History

United States
- Name: Russell A. Alger
- Namesake: Russell A. Alger
- Builder: Oregon Shipbuilding Corporation, Portland, Oregon
- Yard number: 680
- Acquired: 3 March 1943 (delivered WSA)
- In service: 3 March 1943
- Out of service: 9 June 1952 (final layup)
- Fate: Sold for scrap 9 May 1973
- Notes: Official number: 242952; Signal: KFKG;

General characteristics
- Type: Liberty ship
- Tonnage: 7,176 GRT, 10,844 DWT
- Length: 441 ft 6 in (134.57 m)
- Beam: 56 ft 11 in (17.35 m)
- Draft: 27 ft 9 in (8.46 m)
- Propulsion: Two oil-fired boilers; Triple-expansion steam engine; Single screw; 2,500 hp (1,864 kW);
- Speed: 11 knots (20 km/h; 13 mph)
- Capacity: 9,140 tons cargo
- Complement: 41
- Armament: 1 × Stern-mounted 4 in (100 mm) deck gun; AA guns;

= SS Russell A. Alger =

World War II Liberty ship of the United States

SS Russell A. Alger, (MC hull 1754), was a Liberty ship named after Russell A. Alger, a Michigan senator, governor and U.S. secretary of war.

The ship was a standard type EC2-S-C1 cargo ship ordered from the Oregon Shipbuilding Corporation, Portland, Oregon under contract number MA-6955 of , given the official number 242952, signal KFKG, and delivered to the War Shipping Administration (WSA) on 3 March 1943. Russell A. Alger was placed under a standard WSA operating agreement with Union Sulphur Company at Portland, Oregon upon delivery. That operating agreement continued through the war until the ship was placed in the Reserve Fleet, Mobile on 18 October 1946.

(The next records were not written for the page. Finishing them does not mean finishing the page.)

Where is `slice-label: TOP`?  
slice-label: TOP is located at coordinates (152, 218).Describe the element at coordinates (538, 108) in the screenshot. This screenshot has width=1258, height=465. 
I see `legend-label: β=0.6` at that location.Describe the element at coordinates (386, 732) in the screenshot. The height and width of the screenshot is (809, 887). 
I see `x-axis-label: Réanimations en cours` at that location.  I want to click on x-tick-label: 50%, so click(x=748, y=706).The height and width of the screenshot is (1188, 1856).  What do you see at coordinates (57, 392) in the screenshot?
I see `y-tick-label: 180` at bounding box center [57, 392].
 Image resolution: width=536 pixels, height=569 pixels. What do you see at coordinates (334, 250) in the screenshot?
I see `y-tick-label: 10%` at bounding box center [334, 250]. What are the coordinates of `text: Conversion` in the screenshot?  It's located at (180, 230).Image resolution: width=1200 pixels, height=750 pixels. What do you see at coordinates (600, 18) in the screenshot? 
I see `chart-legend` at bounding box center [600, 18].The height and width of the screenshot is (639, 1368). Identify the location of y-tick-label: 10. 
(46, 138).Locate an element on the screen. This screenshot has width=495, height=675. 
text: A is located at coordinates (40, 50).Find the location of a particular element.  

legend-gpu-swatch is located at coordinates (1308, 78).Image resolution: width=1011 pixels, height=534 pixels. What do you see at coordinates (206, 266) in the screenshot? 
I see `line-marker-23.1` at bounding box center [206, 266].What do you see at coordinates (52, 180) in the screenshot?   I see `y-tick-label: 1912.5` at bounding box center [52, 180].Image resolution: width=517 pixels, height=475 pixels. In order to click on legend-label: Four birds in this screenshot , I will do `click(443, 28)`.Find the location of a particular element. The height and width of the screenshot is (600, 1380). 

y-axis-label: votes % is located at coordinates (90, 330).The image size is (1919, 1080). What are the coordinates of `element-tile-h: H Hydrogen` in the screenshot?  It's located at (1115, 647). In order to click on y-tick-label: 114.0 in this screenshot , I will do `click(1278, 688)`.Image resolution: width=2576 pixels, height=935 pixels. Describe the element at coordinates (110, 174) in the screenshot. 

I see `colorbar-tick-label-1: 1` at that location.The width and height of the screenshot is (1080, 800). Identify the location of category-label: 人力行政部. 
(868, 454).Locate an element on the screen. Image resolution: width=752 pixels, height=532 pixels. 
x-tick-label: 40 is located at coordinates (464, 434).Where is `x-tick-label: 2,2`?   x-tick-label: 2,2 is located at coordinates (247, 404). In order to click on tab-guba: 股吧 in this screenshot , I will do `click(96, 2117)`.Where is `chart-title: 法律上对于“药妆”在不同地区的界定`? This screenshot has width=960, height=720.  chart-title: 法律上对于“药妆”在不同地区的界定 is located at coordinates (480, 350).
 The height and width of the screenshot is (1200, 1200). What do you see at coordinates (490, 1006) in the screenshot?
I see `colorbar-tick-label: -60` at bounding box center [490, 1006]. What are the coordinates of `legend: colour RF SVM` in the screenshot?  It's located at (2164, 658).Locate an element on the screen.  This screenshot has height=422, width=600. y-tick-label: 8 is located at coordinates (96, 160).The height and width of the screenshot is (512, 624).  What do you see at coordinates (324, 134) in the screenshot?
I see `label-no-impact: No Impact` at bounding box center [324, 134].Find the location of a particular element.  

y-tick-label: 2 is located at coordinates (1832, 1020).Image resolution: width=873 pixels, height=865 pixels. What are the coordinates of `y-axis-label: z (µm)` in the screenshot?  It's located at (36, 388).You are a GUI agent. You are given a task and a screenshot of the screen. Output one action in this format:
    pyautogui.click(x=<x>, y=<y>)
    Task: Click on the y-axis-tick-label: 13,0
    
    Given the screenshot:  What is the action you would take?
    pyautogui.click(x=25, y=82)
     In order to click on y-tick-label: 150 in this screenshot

On 19 February 1947 the ship was taken out of reserve pending bareboat charter to South Atlantic Steamship Line which took effect 14 June 1947 at New Orleans and was then converted to an agreement with the Maritime Commission 9 September 1949 in preparation for layup 20 September 1949 at Beaumont, Texas. The ship was brought out of reserve a final time on for operation under an MC agreement by Pacific Far East Lines on 15 August 1951 before entering the reserve at Beaumont a final time on 9 June 1952. The ship was sold for $96,666 to Consolidated Steel for scrap on 9 May 1973 and physically withdrawn from the fleet on 16 May.